O governo da Coreia do Norte se manifestou oficialmente contra a ofensiva conduzida pelos Estados Unidos na Venezuela, que culminou na prisão de Nicolás Maduro e de sua esposa, Cilia Flores. Para Pyongyang, a ação representa uma das mais graves violações da soberania venezuelana.
Em declaração divulgada por canais oficiais, o líder norte-coreano Kim Jong-un classificou a operação como “brutal e desonesta”, afirmando que a conduta de Washington evidencia uma política intervencionista que ignora o direito internacional e a autodeterminação dos povos.
A captura de Maduro foi confirmada publicamente pelo presidente dos Estados Unidos, Donald Trump, após ataques realizados em diferentes regiões do território venezuelano, elevando a tensão diplomática no cenário internacional.
Reações internacionais
Além da Coreia do Norte, China e Rússia também reagiram ao episódio, cobrando a libertação de Nicolás Maduro e defendendo que a crise seja solucionada por meio do diálogo político e da negociação diplomática, sem o uso da força.
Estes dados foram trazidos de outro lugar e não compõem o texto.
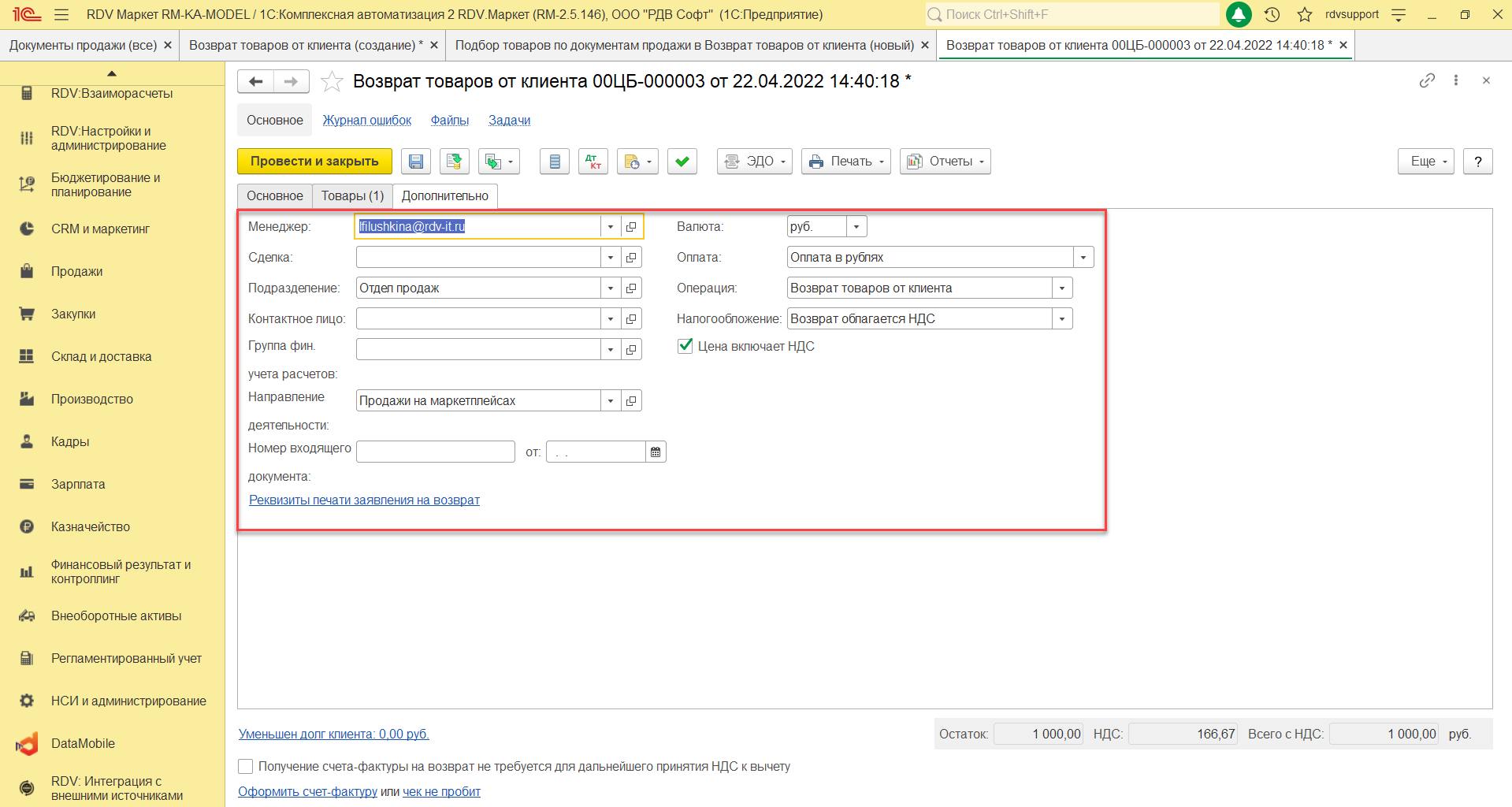Add document to favorites with star icon
This screenshot has width=1512, height=807.
tap(332, 81)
Autoridades chinesas alertaram que ações unilaterais tendem a agravar a instabilidade regional, enquanto o governo russo destacou os riscos de escalada geopolítica envolvendo a América Latina.
Situação de Maduro
Nicolás Maduro permanece detido em Nova York, onde aguarda julgamento sob acusações de narcoterrorismo e tráfico internacional de drogas. De acordo com autoridades norte-americanas, os crimes imputados podem resultar em prisão perpétua, caso haja condenação.
A defesa do ex-presidente venezuelano nega as acusações e sustenta que o processo possui motivação política. O caso é acompanhado por organizações internacionais e já figura como um dos episódios mais sensíveis da atual conjuntura geopolítica.